AnMed sought thin, light-weight devices with a single log in for day-to-day healthcare apps to streamline staff workflow. When team members sign in, they can access the secure text messaging platform and receive messages and alarms without signing into multiple applications. Battery life needed to exceed 12 hours to cover the shift, and the design needed to fit within existing workflows.

AnMed implemented a solution including all ease-of-use factors, which allow staff to see assignments at a glance, identify who is stationed across the hospital and connect with that individual directly.

“The more you affect the workflow, the less the adoption will take place,” Mr. Hubbard said. “Nurses, staff and all ancillary personnel have a workflow that works for them. So if we go in and try to change the workflow, they are less likely to adopt that.”

The clinical and IT teams had open communication from the onset. AnMed Health\’s executive team collaborated with departments across the health system as well as top executives to identify the devices, middleware and software for implementation. With executive buy-in, staff were brought onboard to decide which devices to use and move forward with integration.

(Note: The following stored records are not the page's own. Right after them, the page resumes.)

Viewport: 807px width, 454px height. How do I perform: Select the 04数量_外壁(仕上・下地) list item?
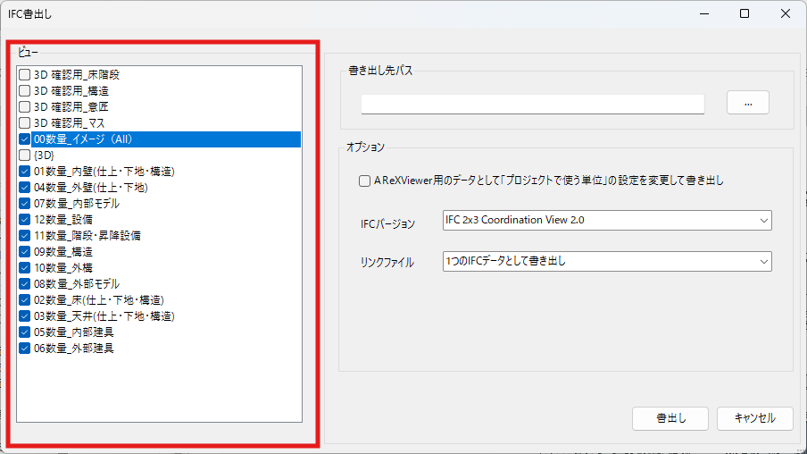[90, 188]
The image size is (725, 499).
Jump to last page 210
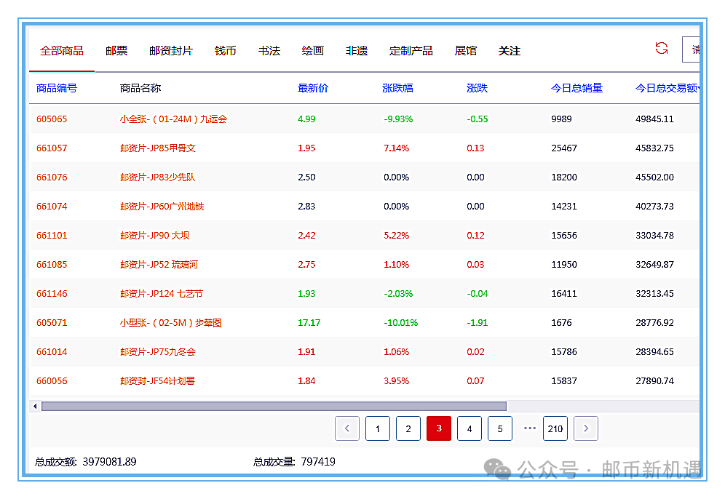(555, 428)
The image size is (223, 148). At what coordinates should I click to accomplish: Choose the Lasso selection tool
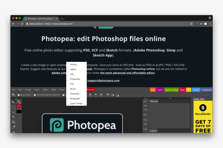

“I want to encourage any of you looking at a clinical collaboration project to purchase a smart device, take a minute and ask yourself and your team what defines their success. Each stakeholder will value different things,” Ms. Govro said.

Achieving measurable success
Healthcare organizations can track certain metrics to measure the effect of the mobile solution on patient outcomes, clinical quality and safety as well as employee satisfaction. They can then enable a point-of-care, real-time data analysis to gain the full value of the investment.

“Hospitals across the nation are going through a transformation where information is being given to caregivers in real time, but we are stuck in the dark ages when it comes to measurement as we use paper,” Ms. Govro said. “Now some technologies move into cloud-based applications, but you still have a two- to three-hour delay.”

Getting real-time information in the hands of appropriate caregivers is key for organizations to begin taking steps to promote transformational change. Ms. Govro recommended healthcare providers consider four distinct questions to build a strong foundation for a mobile solution program:

1. Does it serve the organization well and create the right process changes?
2. Was everyone trained appropriately?
3. How can you empower caregivers to make a real-time decision with real-time data?
4. Do hardwired behaviors reflect the behaviors you want to see in your care team?

“I see this as really looking at the patient experience,” Ms. Govro said. “Real-time data is critical for patient experience gain. Patients are individuals in nature, they want to be served as an individual. When I look at how these devices and technologies play into the patient experience, you\’re enabling the quality in the patient experience directly in their phone.”